PROBLEM DESCRIPTION: Look through the entries below and report every line that has "agent".

──────── DATA RECORDS ────────

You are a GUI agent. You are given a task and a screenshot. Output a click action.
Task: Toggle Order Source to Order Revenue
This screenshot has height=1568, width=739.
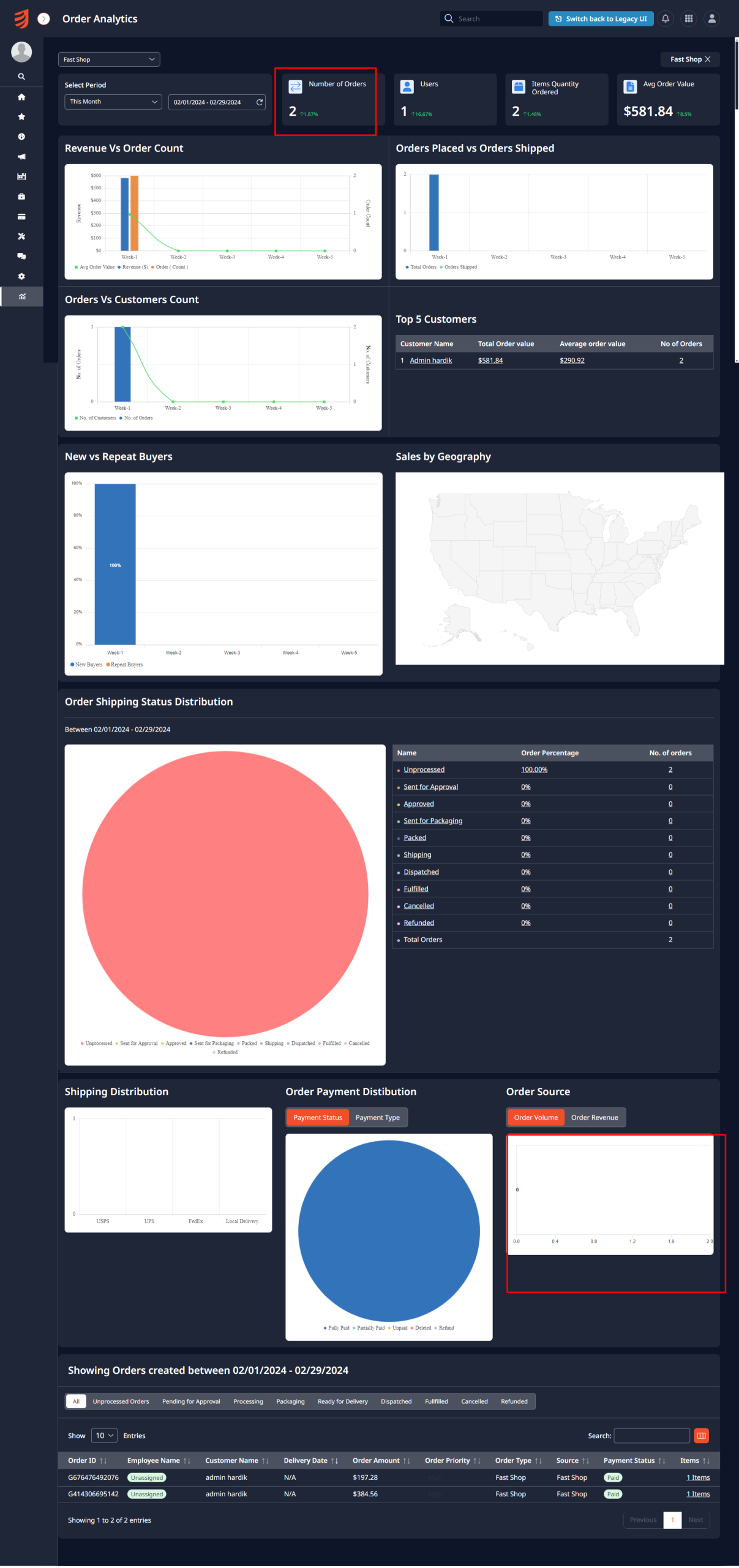point(594,1117)
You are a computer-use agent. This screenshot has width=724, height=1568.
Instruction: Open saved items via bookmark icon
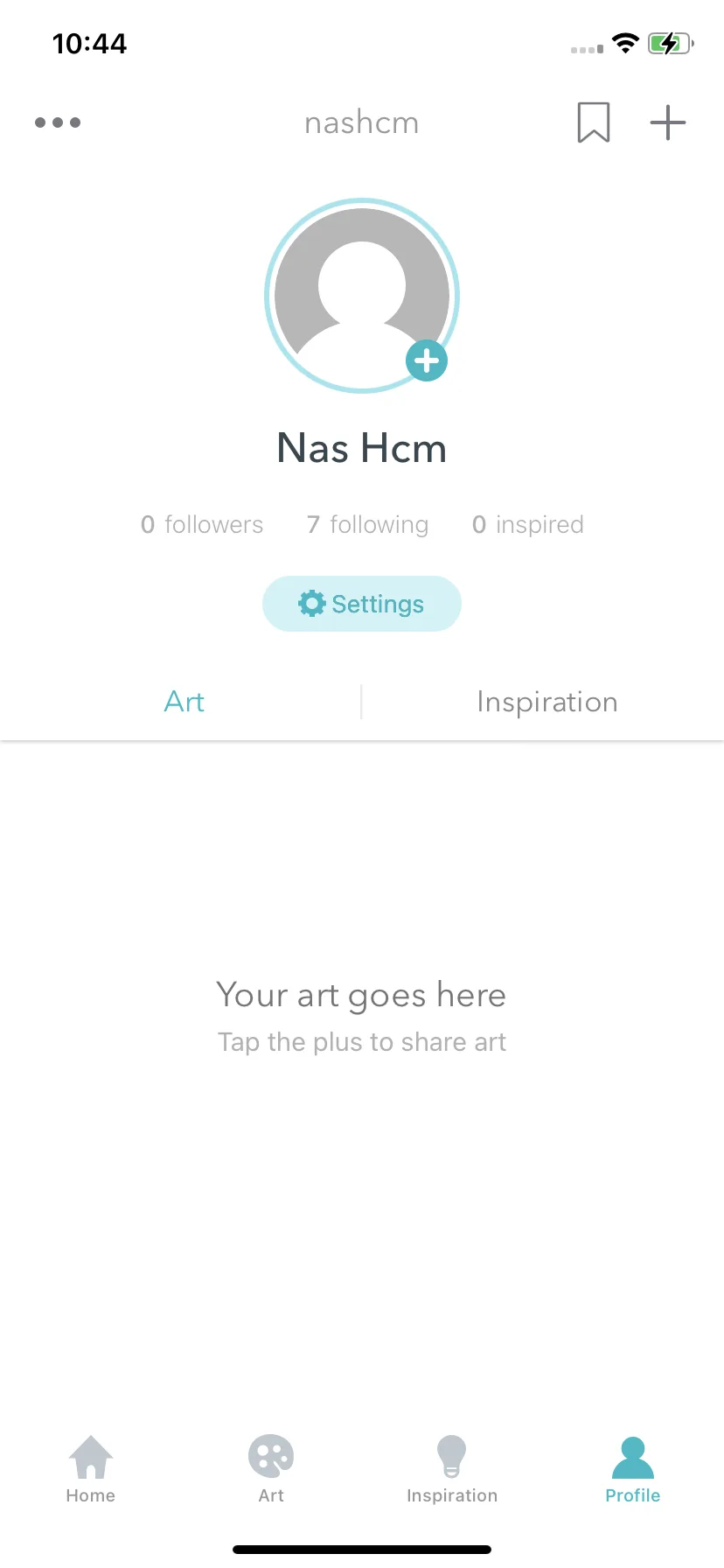click(x=594, y=122)
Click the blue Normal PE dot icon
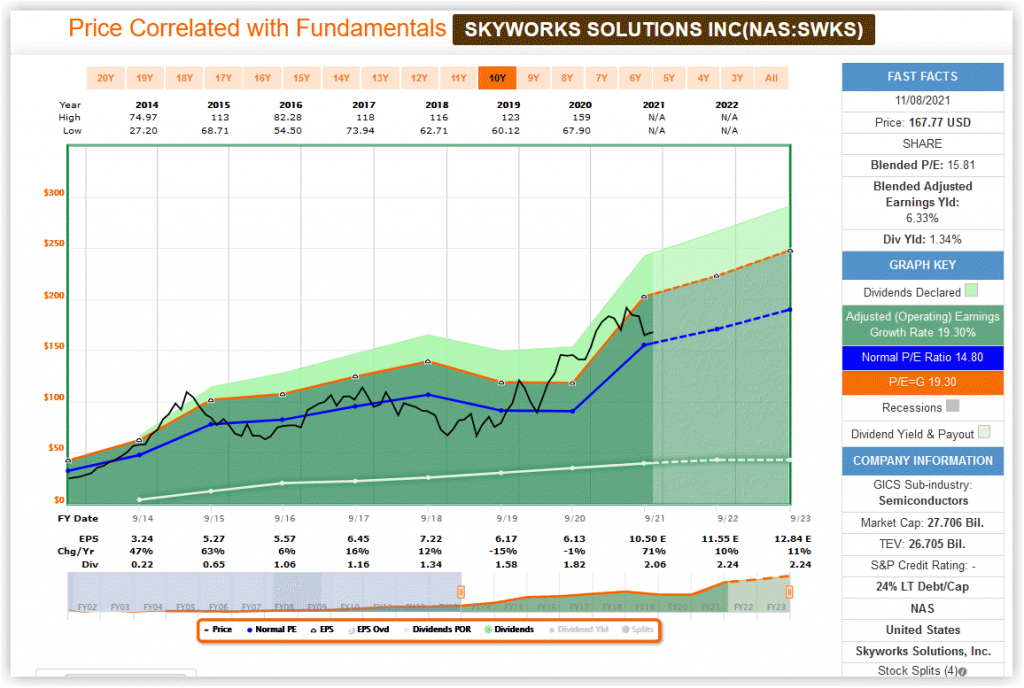The image size is (1024, 688). 250,630
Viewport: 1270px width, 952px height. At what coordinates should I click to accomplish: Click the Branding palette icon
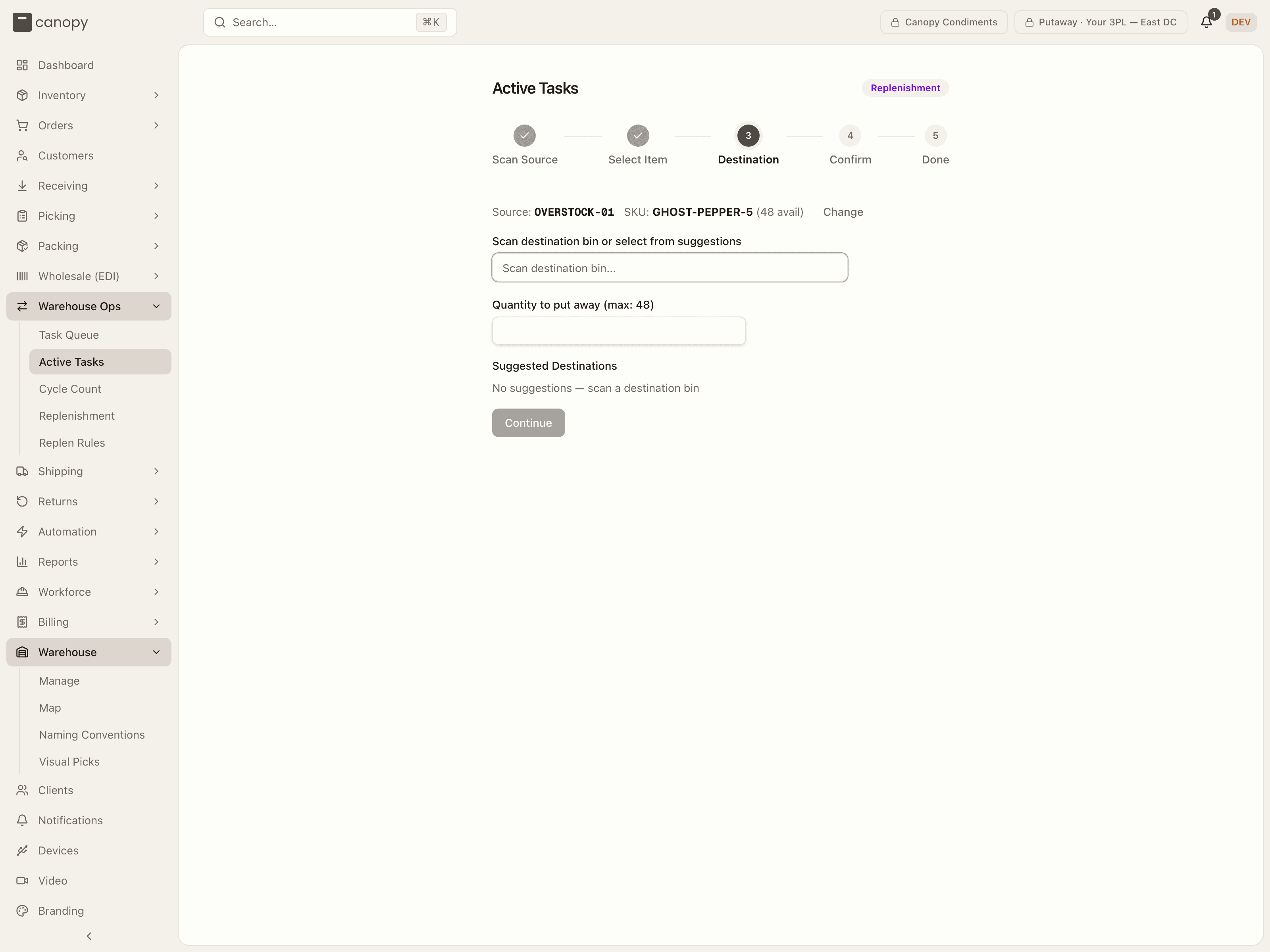pyautogui.click(x=22, y=911)
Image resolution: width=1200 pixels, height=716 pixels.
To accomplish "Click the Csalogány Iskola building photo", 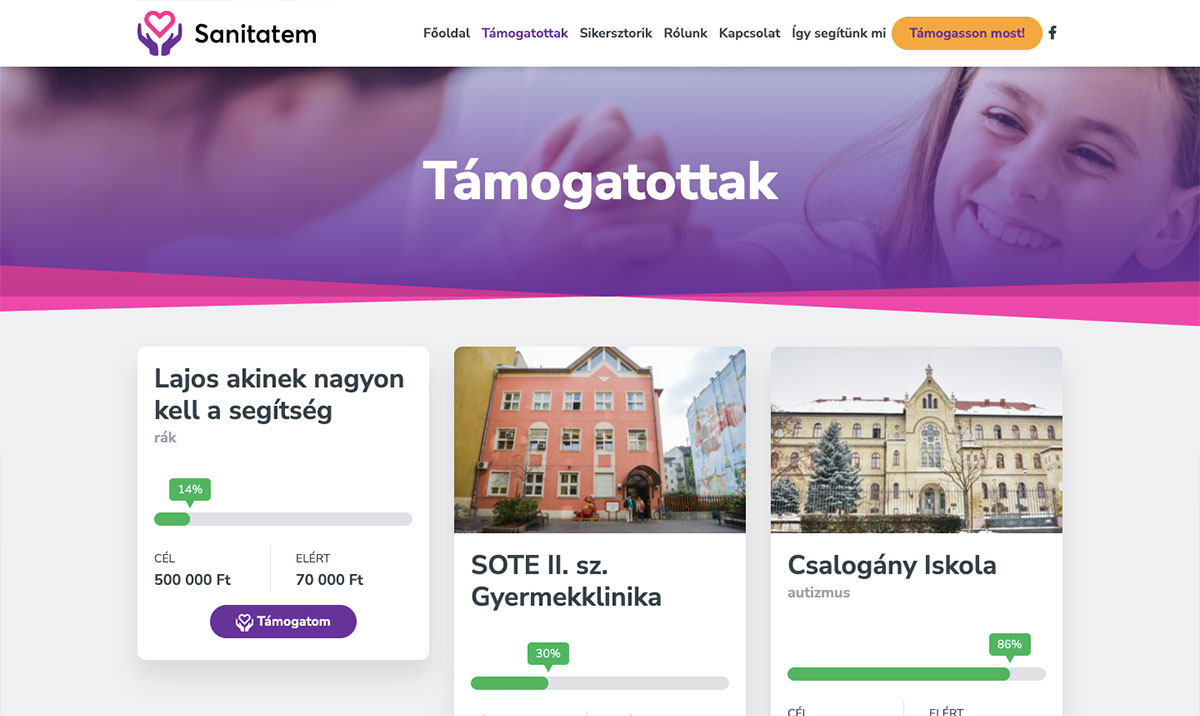I will point(916,440).
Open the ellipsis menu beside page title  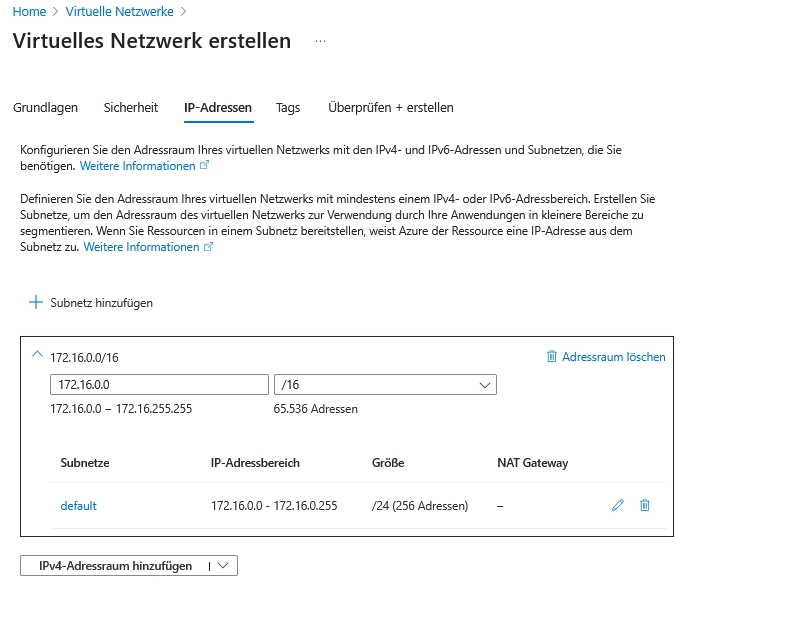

────────

WRITTEN REPLY:
You are a GUI agent. You are given a task and a screenshot. Output a click action.
You are a computer-use agent. This screenshot has width=724, height=1568.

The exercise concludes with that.